If $f$ is differentiable for each $x \in \mathbb{R}^m$, then the derivative of $f$ is the function $Df : \mathbb{R}^m \to \mathbb{R}^n$ defined by $$Df(a) = B_a \cdot a$$
(Take note that I haven't actually seen a definition of the derivative as a function in the way I said in the last paragraph, so I may possibly be wrong, if so please correct me)
Now the way I understand it is that although the derivative of $f$ at a point $a$ (which is $T$ above) is a linear transformation, the derivative of $f$, $Df$, need not be a linear transformation.

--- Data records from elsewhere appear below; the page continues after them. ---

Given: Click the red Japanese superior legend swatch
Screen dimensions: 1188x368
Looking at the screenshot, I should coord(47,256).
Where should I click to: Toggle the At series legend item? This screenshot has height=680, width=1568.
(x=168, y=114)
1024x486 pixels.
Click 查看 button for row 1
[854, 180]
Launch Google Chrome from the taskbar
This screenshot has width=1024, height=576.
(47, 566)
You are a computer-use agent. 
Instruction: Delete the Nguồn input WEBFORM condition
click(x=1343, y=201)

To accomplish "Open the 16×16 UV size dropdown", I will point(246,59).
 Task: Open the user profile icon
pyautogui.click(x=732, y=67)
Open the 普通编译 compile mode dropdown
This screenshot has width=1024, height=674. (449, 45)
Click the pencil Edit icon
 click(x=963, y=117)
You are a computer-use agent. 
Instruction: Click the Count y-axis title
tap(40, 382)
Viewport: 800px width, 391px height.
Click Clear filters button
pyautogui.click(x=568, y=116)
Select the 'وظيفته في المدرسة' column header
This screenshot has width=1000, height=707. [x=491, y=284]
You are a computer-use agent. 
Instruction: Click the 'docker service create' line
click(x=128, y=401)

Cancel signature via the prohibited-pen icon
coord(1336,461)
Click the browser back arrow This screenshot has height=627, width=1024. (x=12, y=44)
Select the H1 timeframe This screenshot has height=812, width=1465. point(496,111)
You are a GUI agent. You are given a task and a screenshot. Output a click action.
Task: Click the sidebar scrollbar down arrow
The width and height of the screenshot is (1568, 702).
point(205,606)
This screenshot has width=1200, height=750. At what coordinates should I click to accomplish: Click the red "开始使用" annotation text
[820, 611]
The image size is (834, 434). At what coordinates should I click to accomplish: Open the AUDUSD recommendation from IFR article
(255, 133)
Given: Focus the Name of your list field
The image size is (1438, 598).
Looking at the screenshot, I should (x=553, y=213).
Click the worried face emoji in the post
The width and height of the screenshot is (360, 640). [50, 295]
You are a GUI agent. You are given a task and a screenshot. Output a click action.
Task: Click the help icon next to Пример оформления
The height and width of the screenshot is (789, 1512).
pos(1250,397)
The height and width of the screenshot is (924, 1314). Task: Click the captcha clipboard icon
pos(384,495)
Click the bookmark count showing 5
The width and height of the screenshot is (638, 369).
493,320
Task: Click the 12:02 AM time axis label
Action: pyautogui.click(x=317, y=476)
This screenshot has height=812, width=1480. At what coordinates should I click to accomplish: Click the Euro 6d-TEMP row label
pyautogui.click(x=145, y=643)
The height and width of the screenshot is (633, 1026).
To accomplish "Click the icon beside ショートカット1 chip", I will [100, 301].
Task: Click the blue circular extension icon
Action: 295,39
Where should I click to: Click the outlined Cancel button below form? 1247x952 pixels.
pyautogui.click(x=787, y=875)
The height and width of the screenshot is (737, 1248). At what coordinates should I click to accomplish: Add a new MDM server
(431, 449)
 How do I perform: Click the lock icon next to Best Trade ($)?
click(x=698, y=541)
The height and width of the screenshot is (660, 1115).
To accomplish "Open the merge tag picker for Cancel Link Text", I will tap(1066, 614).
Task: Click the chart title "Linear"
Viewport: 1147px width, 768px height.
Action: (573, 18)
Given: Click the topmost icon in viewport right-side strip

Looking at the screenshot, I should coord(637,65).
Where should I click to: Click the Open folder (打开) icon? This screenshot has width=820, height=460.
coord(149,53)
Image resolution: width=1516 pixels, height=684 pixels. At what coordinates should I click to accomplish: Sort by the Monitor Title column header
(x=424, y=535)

Because if the derivative $Dg$ of any arbitrary function $g$ was a linear transformation then $Dg$ would be continuous and since the $D(Dg) = Dg$ since $Dg$ is a linear transformation we would have that $g \in C^{\infty}(\mathbb{R}^m)$ so that any arbitrary differentiable function $g$ would be smooth which is clearly a contradiction since we can find counterexamples.
Am I correct in what I said above?
Definition. A function $f:\mathbb R^m\to\mathbb R^n$ is differentiable at $a\in\mathbb R^m$ if there exists a linear transformation $T:\mathbb R^m\to\mathbb R^n$ such that $$ \lim_{h\to0} \frac{f(a+h)-f(a)-T(h)}{|h|} = 0. $$ If it exists, this transformation is unique and is denoted by $Df(a)$.
Therefore, at each point of differentiability $a\in\mathbb R^m$, the derivative $Df(a)$ is by definition a linear transformation $\mathbb R^m\to\mathbb R^n$, which can of course be represented with respect to the canonical bases by the Jacobian matrix $J_f(a)$.
What you seem to be saying is that the maps $a\mapsto Df(a)$ or $a\mapsto J_f(a)$ are linear. This is of course false in general (it is true iff $f$ is quadratic).
You also seem to define the derivative as the map $a\mapsto Df(a)(a)$. This also is incorrect. The definition is the one given above.